Sunday, July 19, 2009

Naptime (Or the daily 5 Round MMA fight w/no refs)

As everyone knows having a 2 year old is the simplest and most calming job with no responsibilities in the world.



Wait... I've been drinking again, right? Hmmm, hopefully any other parents out there don't have to clean coffee, Mountain Dew, or liquor off of their keyboards.

I *must* be doing something wrong, right? I mean every other parent/grandparent/person with an opinion on the planet, loves to tell me how easy it was to raise their child, niece, nephew, or my little pony. After all... I must be doing something wrong.

Enter... naptime.

During the week we have a fairly nice, fairly regular schedule - right around 1 p.m. I get him ready, we grab his babies (or dogs, or CCG cards, or whatever else this weekly fancy is), and head to his bedroom. Then we begin "the ritual" (note: this used to be much longer, thankfully he's removed some things for us) -

  • We touch all of the dinosaurs on the walls of the room. This is currently 8.
  • We spell out the blocks that make up his name.
  • We go through the quote that's up on the wall up above his bed.
  • And if he's made it through this (and that's a big if!), he then rests in my arms and I sing to him.
  • Hopefully by this point I can put him in his bed, tell him I love him, and maybe rub his back as he falls asleep.

But that's the 'normal' and as we are all aware, 2 year-olds are anything but normal.

Yesterday, we made it through the first couple of steps when we had a melt down... and not just a normal meltdown, the screaming "mama", "dada", "kitty" kind. So he ended up in the bed a few steps early, and that's always when the fun begins.

First, its the yelling - "Mammaaaaaaaaa" and he'll put his hand by his mouth as if he's amplifying his voice. This always starts softly and gets progressively louder.

Then comes the kicking. The bed... the wall... I often wonder if the neighbors are convinced I keep the cast of Stomp in my house.

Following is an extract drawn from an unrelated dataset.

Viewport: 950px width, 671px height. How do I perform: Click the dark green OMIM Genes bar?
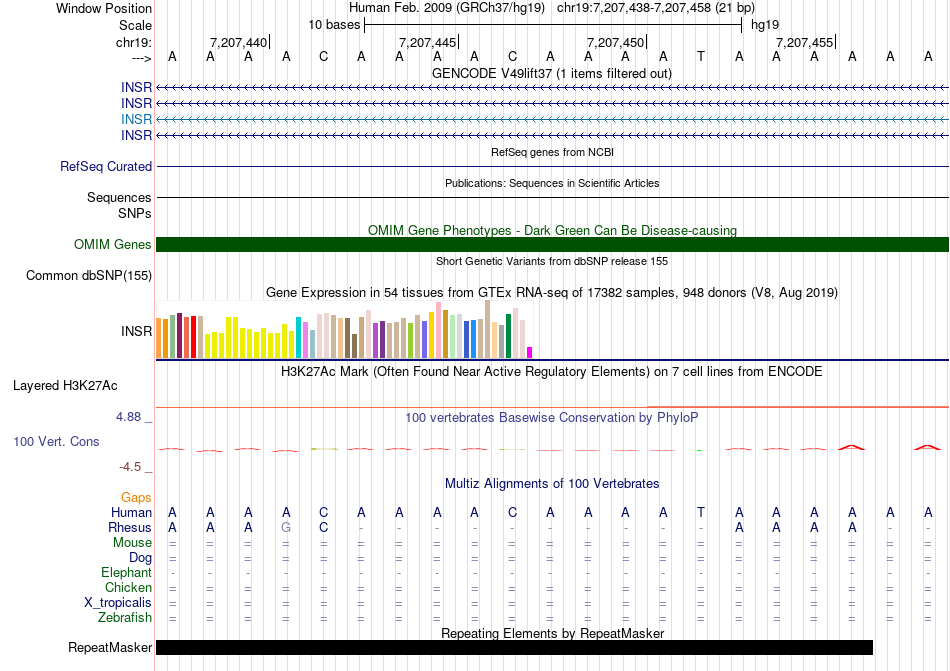coord(552,245)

Often times what follows is the launching of stuffed animals. I'm not sure if he's going for distance or accuracy, but they end up pretty much everywhere.

Now (obviously), comes the lamentations of the boy for the aforementioned stuffed animals. As an adult, my thought is "Duh, if you hadn't thrown them out, you wouldn't be sobbing over the 'missing' stuffed animals.

After these steps, out comes the boy. If the boy were a WWII vet he'd have already dug 'Tom', 'Dick', and 'Harry', but wisely we do not allow shovels at naptime. So instead, we have a free climber that can use any surface to reach his desired goal (in this case, the ground). Often times, he'll peer over the stair railing and with a "Hi Da" announce his arrival.

And then it begins anew, with increasing frustration on both sides - until you just wear him down.

Good thing there's only 16-however many years to go. I think I'm going to go hire myself a trainer.


  1. LOL! Hilarious! It really is exhausting, isn't it?

  2. If he had a limit to his energy (other than dead stop), I'd be better I think.

    Add in hi genetic disposition for stubbornness that has been passed through the family and you have the winning combination, lol.

  3. He gets that stubbornness from you.